Like Father, Like Son is not a 1987 film starring Dudley Moore and a pre-evangelical Kirk Cameron, nor is it an album by Lil Wayne and Birdman. This Like Father, Like Son is nothing so commercial. Instead, it’s a drama from Japanese director Hirokazu Kore-eda, who specializes in films about children living in dysfunctional families. In this case, the protagonist is an architect, Ryota (Masaharu Fukuyama), who spends too much time at work and not enough time with his six-year-old son Kieto. It’s a pretty typical dynamic: the father shows little attention to the son, yet chastizes him for not working hard enough. The son doesn’t understand that he’s doing nothing wrong, and will probably never live up to his father’s expectations.

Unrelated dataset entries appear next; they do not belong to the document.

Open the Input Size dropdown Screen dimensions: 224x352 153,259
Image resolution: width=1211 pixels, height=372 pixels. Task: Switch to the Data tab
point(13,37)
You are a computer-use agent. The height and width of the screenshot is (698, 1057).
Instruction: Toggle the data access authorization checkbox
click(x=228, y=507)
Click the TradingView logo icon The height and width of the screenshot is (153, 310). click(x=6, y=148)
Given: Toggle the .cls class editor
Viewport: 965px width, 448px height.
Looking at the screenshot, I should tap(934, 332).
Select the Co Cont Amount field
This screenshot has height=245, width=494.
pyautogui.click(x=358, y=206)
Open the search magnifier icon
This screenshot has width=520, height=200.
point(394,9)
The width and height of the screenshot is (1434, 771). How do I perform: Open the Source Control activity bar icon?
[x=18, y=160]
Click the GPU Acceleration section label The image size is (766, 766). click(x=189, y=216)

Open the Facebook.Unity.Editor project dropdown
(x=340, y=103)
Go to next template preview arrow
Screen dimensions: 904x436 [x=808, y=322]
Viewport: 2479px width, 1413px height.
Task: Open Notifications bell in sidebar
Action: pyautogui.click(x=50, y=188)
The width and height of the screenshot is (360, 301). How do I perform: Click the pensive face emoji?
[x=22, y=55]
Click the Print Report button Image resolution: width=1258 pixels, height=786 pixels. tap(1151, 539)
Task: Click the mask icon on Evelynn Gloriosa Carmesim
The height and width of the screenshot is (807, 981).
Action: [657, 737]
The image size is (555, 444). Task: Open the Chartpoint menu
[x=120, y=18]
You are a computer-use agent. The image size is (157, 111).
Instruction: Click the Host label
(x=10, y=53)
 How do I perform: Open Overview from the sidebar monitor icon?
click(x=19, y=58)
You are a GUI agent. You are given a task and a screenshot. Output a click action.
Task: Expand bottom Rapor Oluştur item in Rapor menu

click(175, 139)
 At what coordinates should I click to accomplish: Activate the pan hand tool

This disconnect between father and son becomes clearer (at least it seems that way to Ryota) when it is revealed that Kieto was switched with another boy at birth. Ryota and his wife have been raising the biological son of another married couple. When this is revealed, and Ryota finds out that Kieto’s real father is a bumbling storeowner, they must decide whether to “exchange” the boys or keep them. Kore-eda’s film, which won the Jury Prize at Cannes this year, is patient and affecting. Ryota isn’t a good father, or even a particularly good human being, but he’s not bad, either. The feelings between the two families are sometimes affectionate and sometimes bitter, but usually, and most accurately, they’re just messy.
Like Father, Like Son makes its North American premiere at the Winter Garden Theatre on Saturday at 4:30pm. It will also play at 10:00am the following Sunday at the TIFF Bell Lightbox.